• Dataset entries
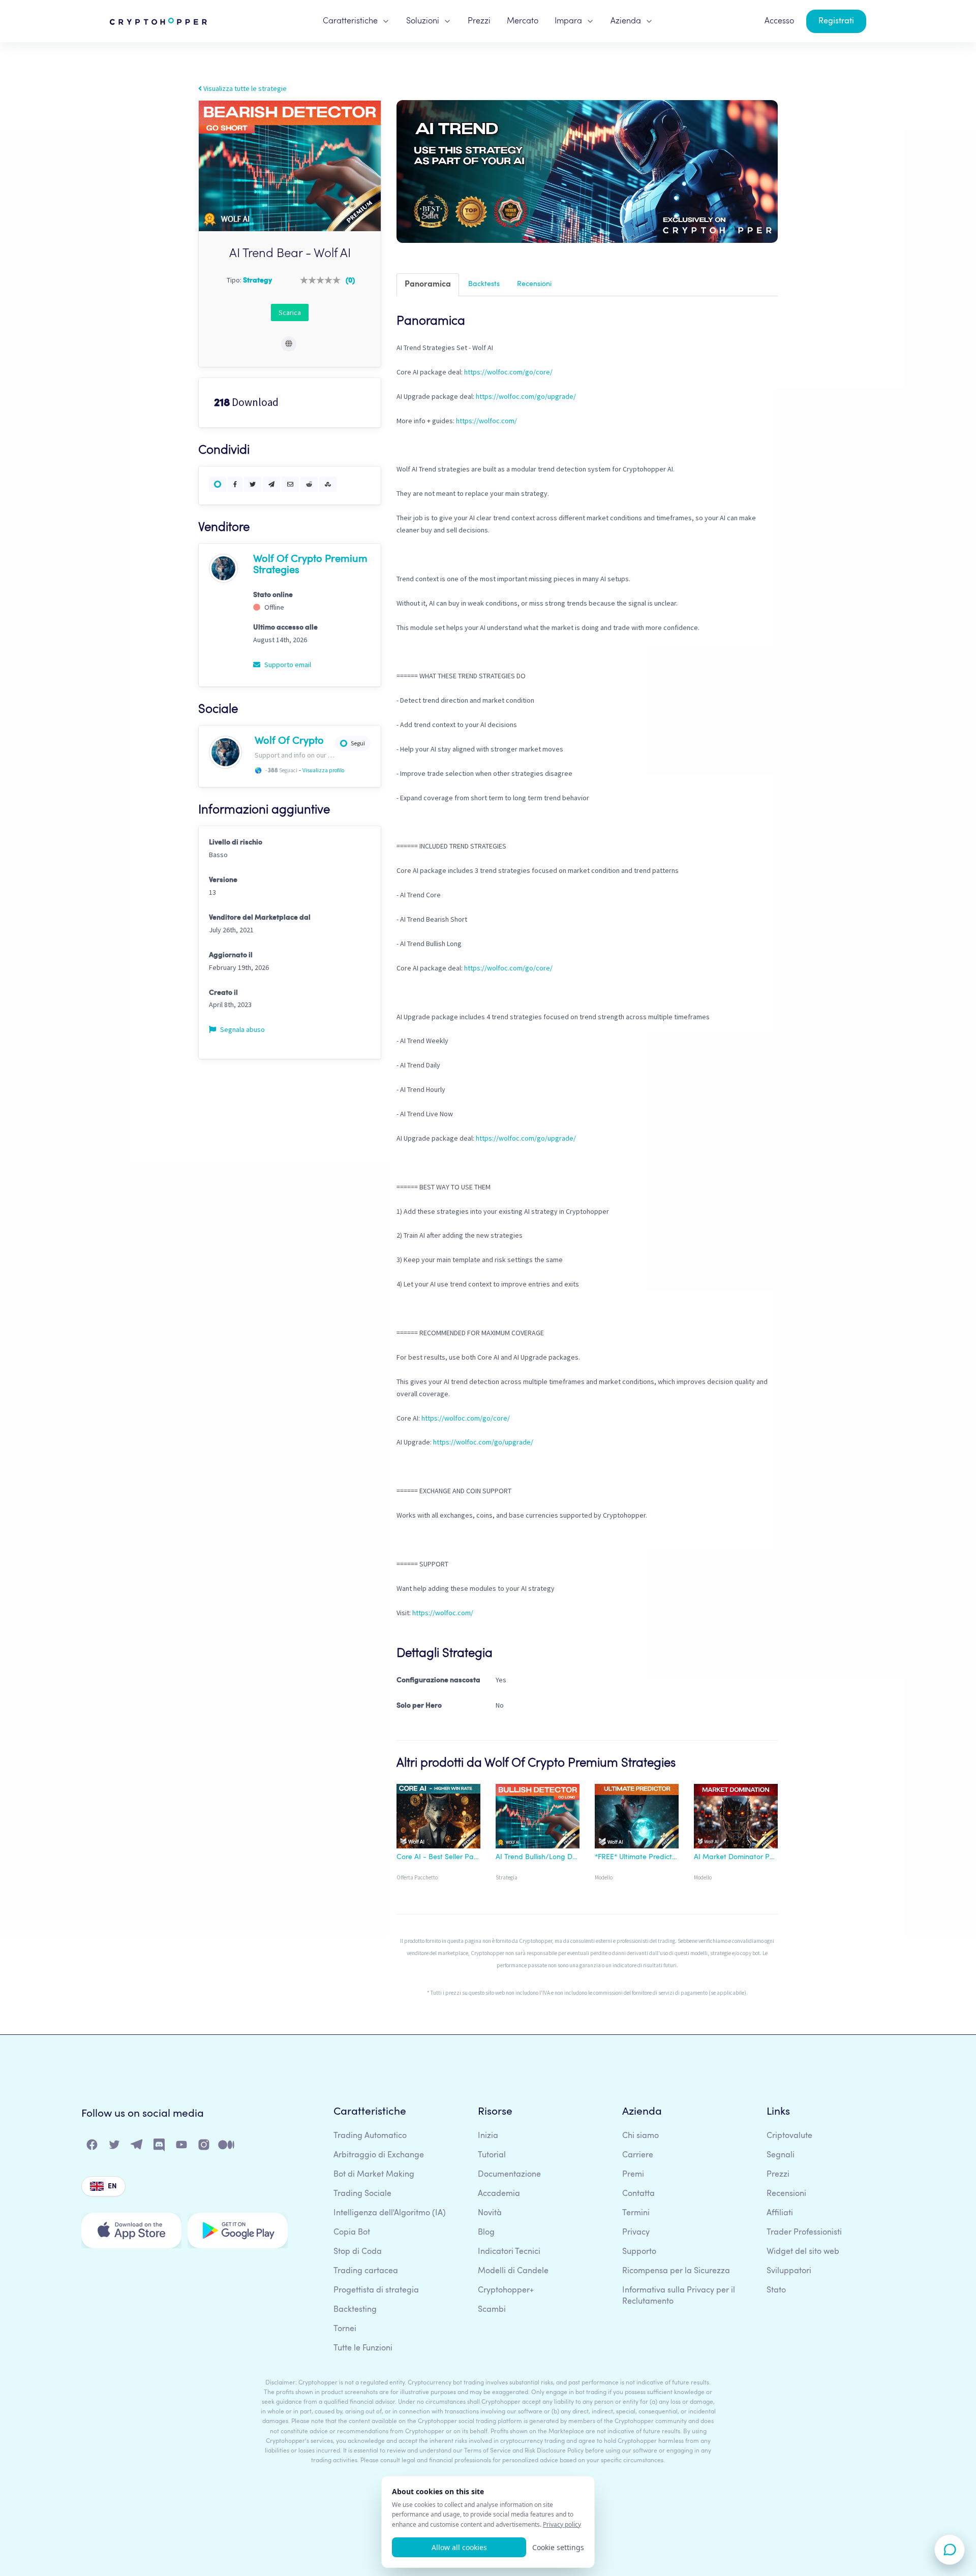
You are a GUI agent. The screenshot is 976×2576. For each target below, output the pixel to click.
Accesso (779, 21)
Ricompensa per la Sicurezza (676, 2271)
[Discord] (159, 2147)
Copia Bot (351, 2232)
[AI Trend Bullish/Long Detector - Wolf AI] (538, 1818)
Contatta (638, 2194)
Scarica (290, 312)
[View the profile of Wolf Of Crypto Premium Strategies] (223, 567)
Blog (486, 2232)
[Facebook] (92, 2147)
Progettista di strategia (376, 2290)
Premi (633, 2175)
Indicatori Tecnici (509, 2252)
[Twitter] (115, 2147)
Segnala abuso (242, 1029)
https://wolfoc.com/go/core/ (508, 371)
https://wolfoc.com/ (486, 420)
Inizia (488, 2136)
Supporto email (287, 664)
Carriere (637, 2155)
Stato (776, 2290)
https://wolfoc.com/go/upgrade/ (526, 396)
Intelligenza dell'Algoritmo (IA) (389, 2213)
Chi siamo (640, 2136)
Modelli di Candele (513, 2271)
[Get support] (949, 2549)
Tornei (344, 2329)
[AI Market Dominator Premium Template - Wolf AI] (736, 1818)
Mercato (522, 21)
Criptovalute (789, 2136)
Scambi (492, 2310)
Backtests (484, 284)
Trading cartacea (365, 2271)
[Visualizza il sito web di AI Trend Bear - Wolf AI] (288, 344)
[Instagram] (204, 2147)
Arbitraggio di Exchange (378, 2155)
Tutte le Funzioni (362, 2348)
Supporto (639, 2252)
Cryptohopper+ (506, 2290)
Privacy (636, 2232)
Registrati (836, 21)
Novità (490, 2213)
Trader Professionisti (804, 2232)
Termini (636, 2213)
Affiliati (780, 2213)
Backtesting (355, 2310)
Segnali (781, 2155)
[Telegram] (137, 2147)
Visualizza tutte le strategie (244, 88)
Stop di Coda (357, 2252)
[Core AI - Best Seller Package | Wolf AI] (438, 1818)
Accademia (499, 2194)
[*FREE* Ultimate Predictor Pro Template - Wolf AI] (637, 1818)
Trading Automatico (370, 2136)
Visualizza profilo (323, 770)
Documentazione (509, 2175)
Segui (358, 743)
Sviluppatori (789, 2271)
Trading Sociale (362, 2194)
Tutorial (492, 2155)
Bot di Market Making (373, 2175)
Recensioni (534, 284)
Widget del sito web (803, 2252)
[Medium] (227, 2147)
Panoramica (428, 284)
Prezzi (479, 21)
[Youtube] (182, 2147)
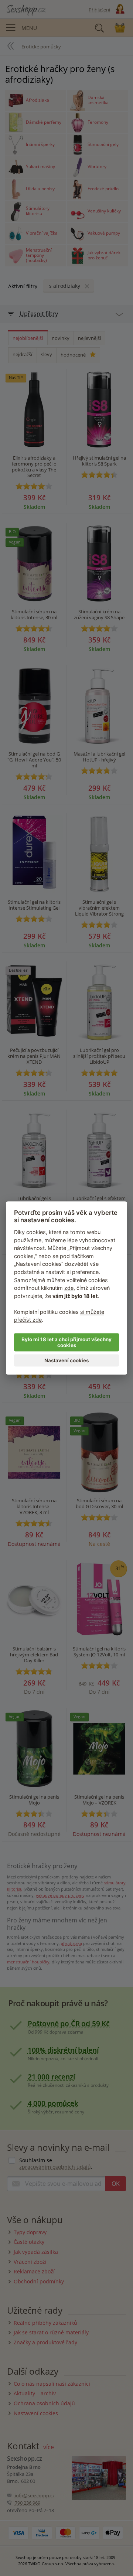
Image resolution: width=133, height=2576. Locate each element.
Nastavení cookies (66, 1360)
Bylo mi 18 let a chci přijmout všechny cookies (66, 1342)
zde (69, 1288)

--

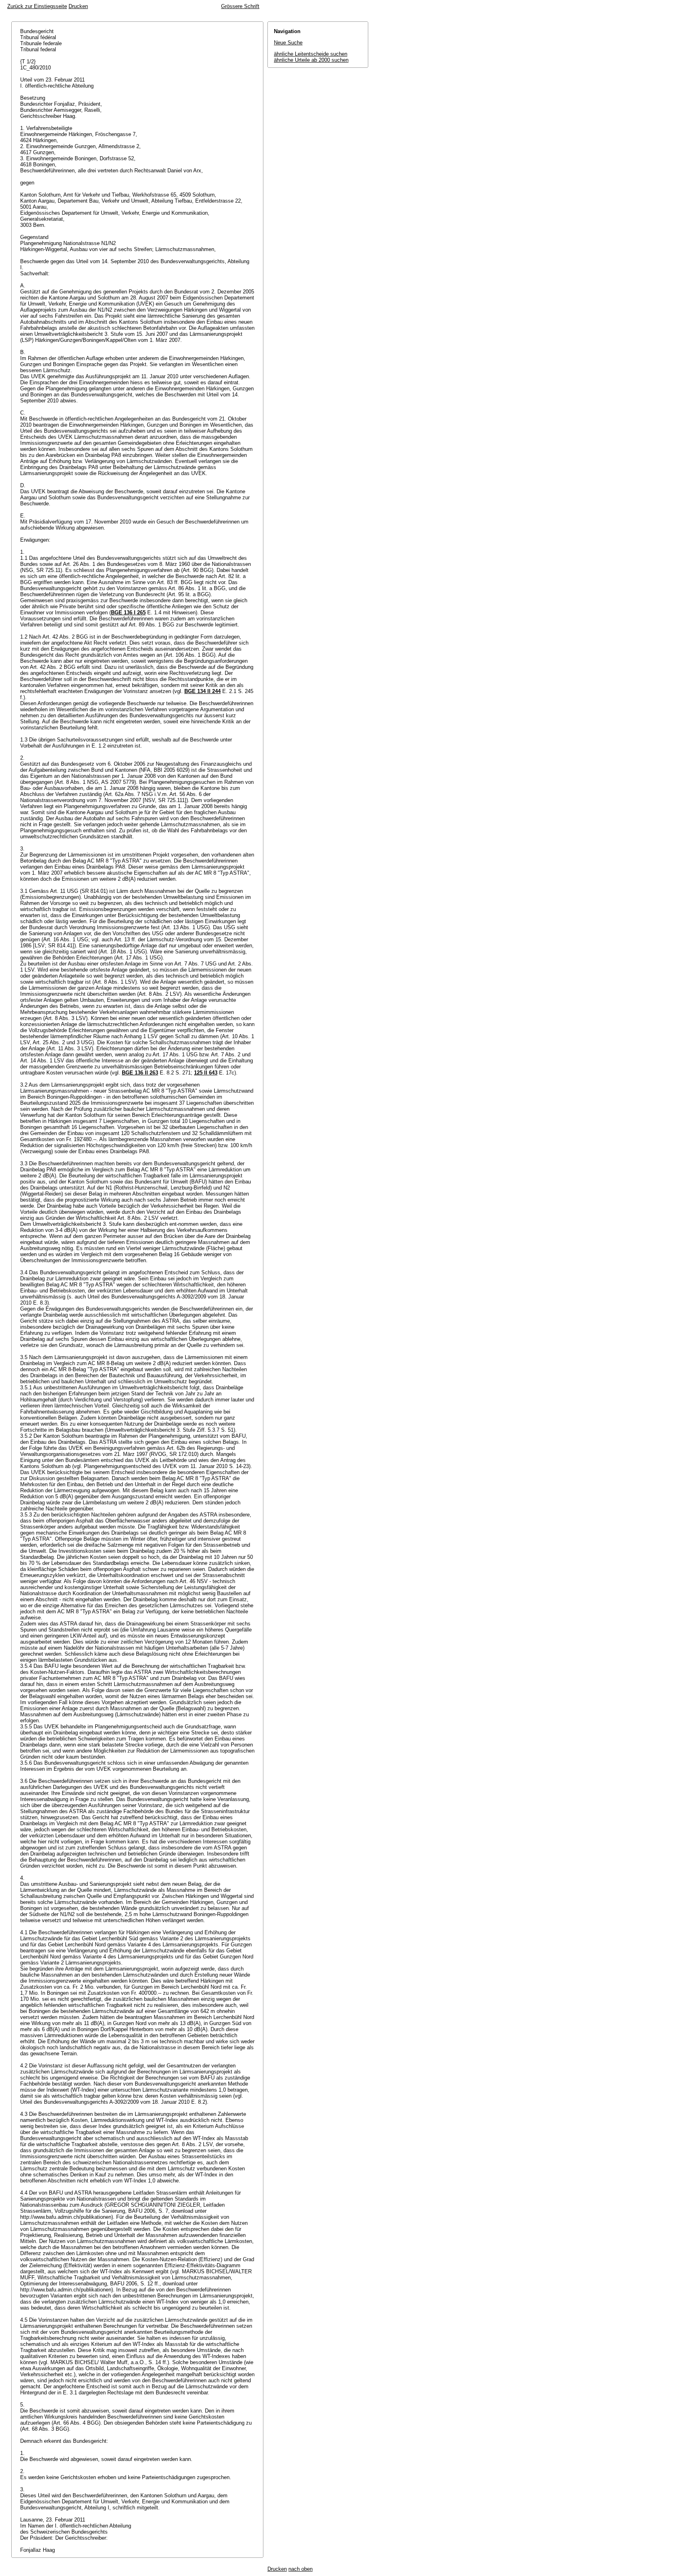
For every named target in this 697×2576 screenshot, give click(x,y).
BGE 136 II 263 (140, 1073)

• Your objective
Repeat, character for character, the lines of the material above from the line with "You are a GUI" through the line with "Segnali (781, 2155)".

• Completed task
You are a GUI agent. The screenshot is 976×2576. For each target below, output the pixel to click.
Accesso (779, 21)
Ricompensa per la Sicurezza (676, 2271)
[Discord] (159, 2147)
Copia Bot (351, 2232)
[AI Trend Bullish/Long Detector - Wolf AI] (538, 1818)
Contatta (638, 2194)
Scarica (290, 312)
[View the profile of Wolf Of Crypto Premium Strategies] (223, 567)
Blog (486, 2232)
[Facebook] (92, 2147)
Progettista di strategia (376, 2290)
Premi (633, 2175)
Indicatori Tecnici (509, 2252)
[Twitter] (115, 2147)
Segnala abuso (242, 1029)
https://wolfoc.com/go/core/ (508, 371)
https://wolfoc.com/ (486, 420)
Inizia (488, 2136)
Supporto email (287, 664)
Carriere (637, 2155)
Stato (776, 2290)
https://wolfoc.com/go/upgrade/ (526, 396)
Intelligenza dell'Algoritmo (IA) (389, 2213)
Chi siamo (640, 2136)
Modelli di Candele (513, 2271)
[Get support] (949, 2549)
Tornei (344, 2329)
[AI Market Dominator Premium Template - Wolf AI] (736, 1818)
Mercato (522, 21)
Criptovalute (789, 2136)
Scambi (492, 2310)
Backtests (484, 284)
Trading cartacea (365, 2271)
[Visualizza il sito web di AI Trend Bear - Wolf AI] (288, 344)
[Instagram] (204, 2147)
Arbitraggio di Exchange (378, 2155)
Tutte le Funzioni (362, 2348)
Supporto (639, 2252)
Cryptohopper+ (506, 2290)
Privacy (636, 2232)
Registrati (836, 21)
Novità (490, 2213)
Trader Professionisti (804, 2232)
Termini (636, 2213)
Affiliati (780, 2213)
Backtesting (355, 2310)
Segnali (781, 2155)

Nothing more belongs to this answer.